By contrast, the artists on view at Skotia were handpicked from around the globe to participate in the gallery’s 1st Biennial International Photography Invitational. Their works are far more comfortable to look at, as the criteria seem to be less about the content and more about luxuriant and elaborate staging and wardrobe. The images are not inferior; they simply reflect a more personal and imaginative approach to pictures, and the organizers have a clear preference for the surreal and symbolic. In this way, the images may have more in common with advertising and cinema than with traditional photography.
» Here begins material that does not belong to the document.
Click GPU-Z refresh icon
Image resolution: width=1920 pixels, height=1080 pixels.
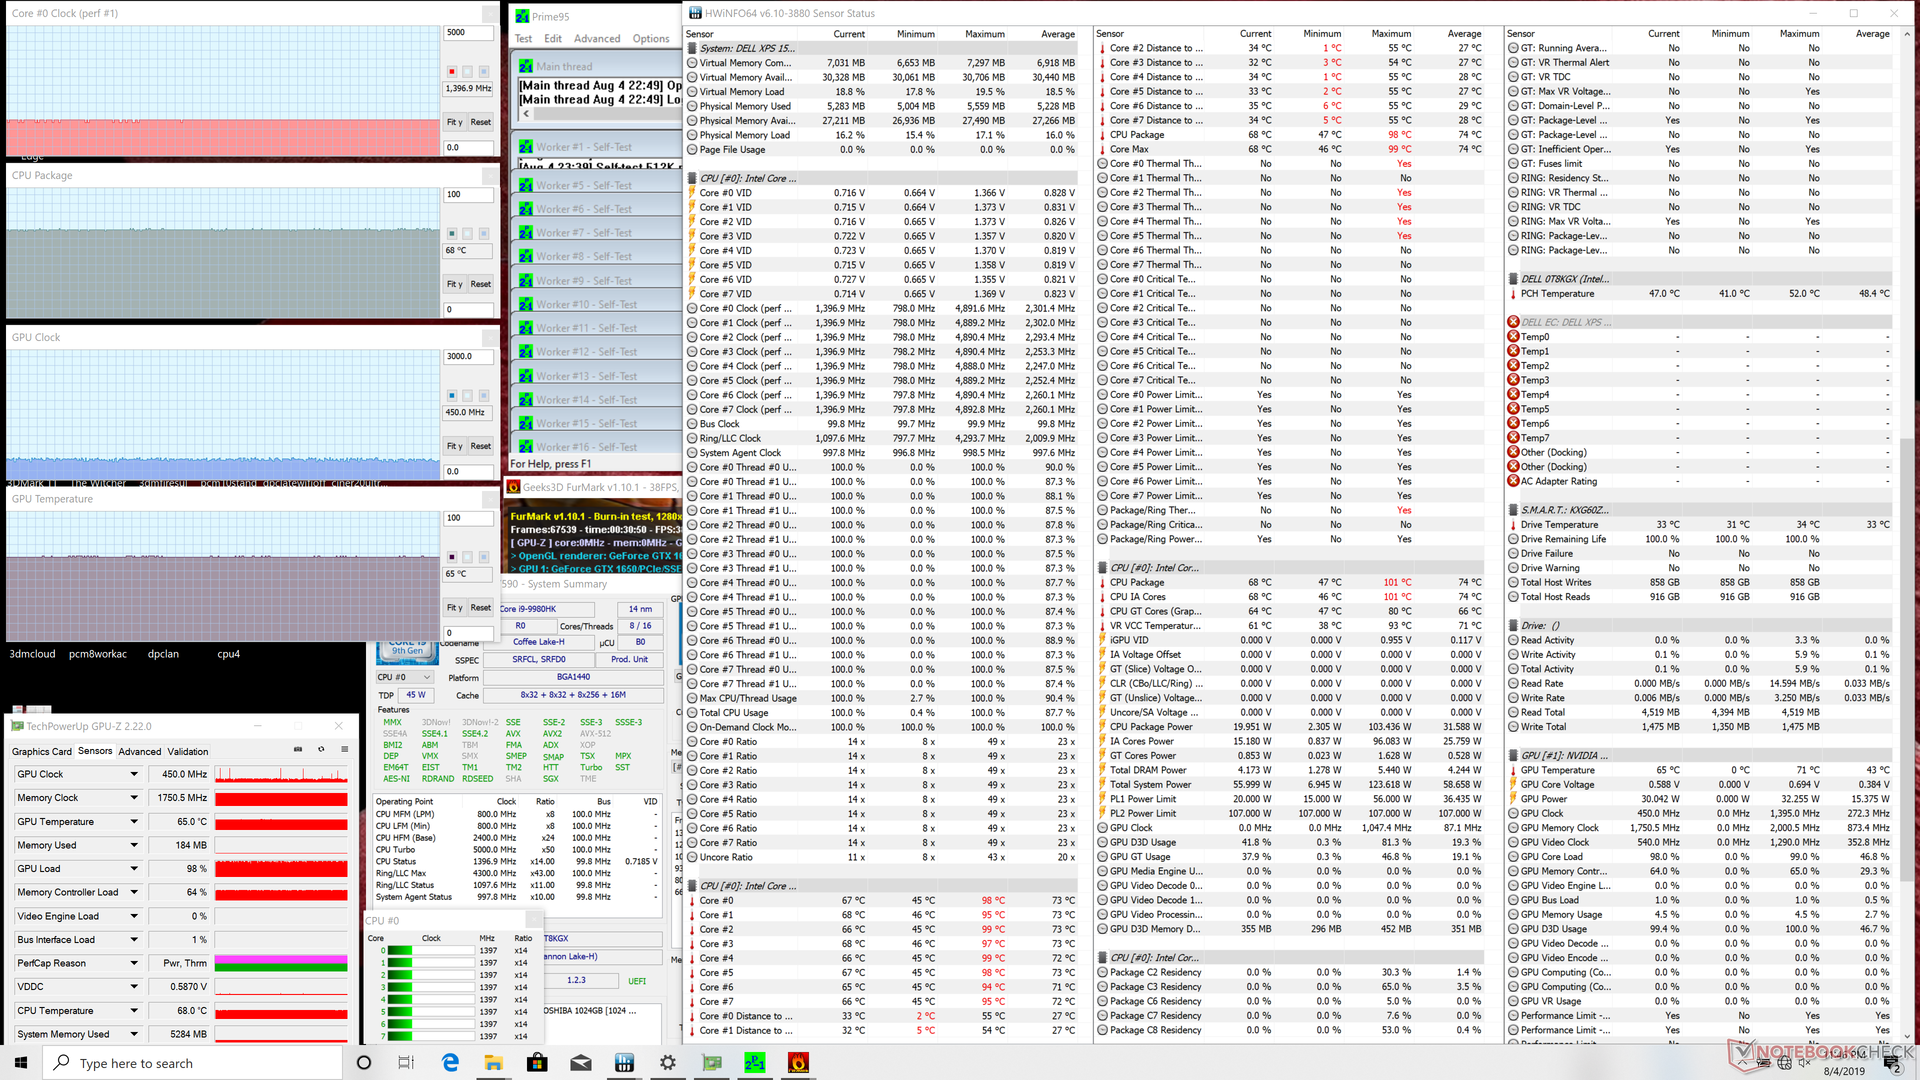point(321,749)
Most of the works are large in scale, flaunting highly polished and intricately arranged sets. They are almost all vividly colored and feature characters or archetypes as opposed to specific people. Many of the images feature man/animal hybrids or composites that blend figures with other props and appendages. The thread seems to be an interest in photography’s ability to depict the curious or the impossible plausibly and straight-faced.

The bleeding heart liberal in me says he prefers the works at Zane Bennett, however, the aesthete in me is very taken with the magical mélange at Skotia. The former is akin to independent film, the latter summer blockbusters. Together, the two exhibits constitute a balance between things at which we ought to look and things about which we need to think.